A ideia é que políticas mais claras de prevenção e conscientização sobre situações de abuso e assédio, além de processos claros para denúncia e investigação, possam coibir esse tipo de crime na universidade.

Facilitando as denúncias

As denúncias mais recentes e as evidências de que a UC Berkeley falhou em proteger as vítimas e investigar os casos levou à criação de um comitê interno de violência sexual, abuso e assédio.

Desde janeiro de 2016, a UC Berkeley tem um fluxograma em seu site oficial para orientar o aluno, passo-a-passo, sobre o processo denúncia e investigação de assédio sexual dentro da universidade.

“Precisamos melhorar nossas políticas e práticas e a cultura desse campus”, disse o porta-voz da Universidade, Dan Mogulof, ao jornal The Guardian, em abril de 2016.

“Assédio é definido como uma conduta que é tão severa e/ou pervasiva, e objetivamente ofensiva, a ponto de limitar o acesso do indivíduo a programas ou atividades universitárias, de fazer com que a pessoa se sinta efetivamente proibidade de ter acesso igualitário aos recursos da universidade baseada em sua raça, cor, nacionalidade ou origem étnica, gênero, religião, idade, orientação sexual, sexo, estado civil […]”
Definição de “assédio” no manual de conduta da UC Berkeley

O manual de conduta para assédio sexual da Universidade também foi atualizado. O documento já existia antes, mas as denúncias mostraram, no entanto, que membros do corpo docente acusados de assédio raramente recebiam as punições mais severas previstas no código, como suspensão, redução salarial ou expulsão.

Algumas vítimas moveram processos contra a UC Berkeley, reclamando das punições desproporcionais das vítimas e da processos de investigação demorados e não muito claros.

Outras universidades de prestígio, como a Yale, nos EUA, e Oxford, na Inglaterra, também publicaram recentemente manuais de conduta mais completos sobre sua política de prevenção e investigação de denúncias de assédio.

O encorajamento das denúncias é uma parte importante do processo de prevenção desse tipo de crime na universidade.

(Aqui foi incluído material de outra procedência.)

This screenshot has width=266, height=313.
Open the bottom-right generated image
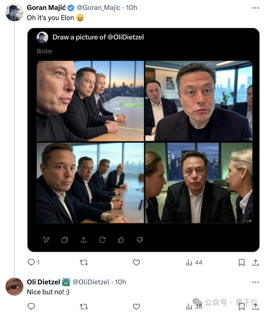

O motivo é que as estatísticas sobre assédio em campus nos EUA não são consideradas confiáveis justamente pela falta de processos e políticas claras de denúncia – o que reduz significativamente o número de casos que vêm à tona.

E como é no Brasil?

Em abril de 2016, estudantes da Universidade Mackenzie, em São Paulo, se organizaram em uma campanha para expôr situações de assédio sexual de professores contra alunos na faculdade.

Elas imprimiram frases sexistas e abusivas que professores teriam dito para mulheres em sala de aula ou no ambiente acadêmico.

A campanha foi motivada por um comentário de um professor que fazia piada das vítimas do médico Roger Abdelmassih, condenado a 278 anos de prisão em 2010 por estuprar e assediar 56 pacientes.

Outra campanha, também iniciada por estudantes, compilava relatos de assédio e moral por parte de professores de medicina com a hashtag #MeuProfDr.

Nas universidades públicas brasileiras, não é comum que existam políticas específicas e claras de conscientização, denúncia e investigação de assédio sexual cometido por funcionários e professores.

O código de ética da USP, por exemplo, só contempla ligeiramente essa questão quando diz que é proibido, para o docente, “criar situações embaraçosas ou desencadear qualquer tipo de perseguição ou atentado à dignidade da pessoa humana.”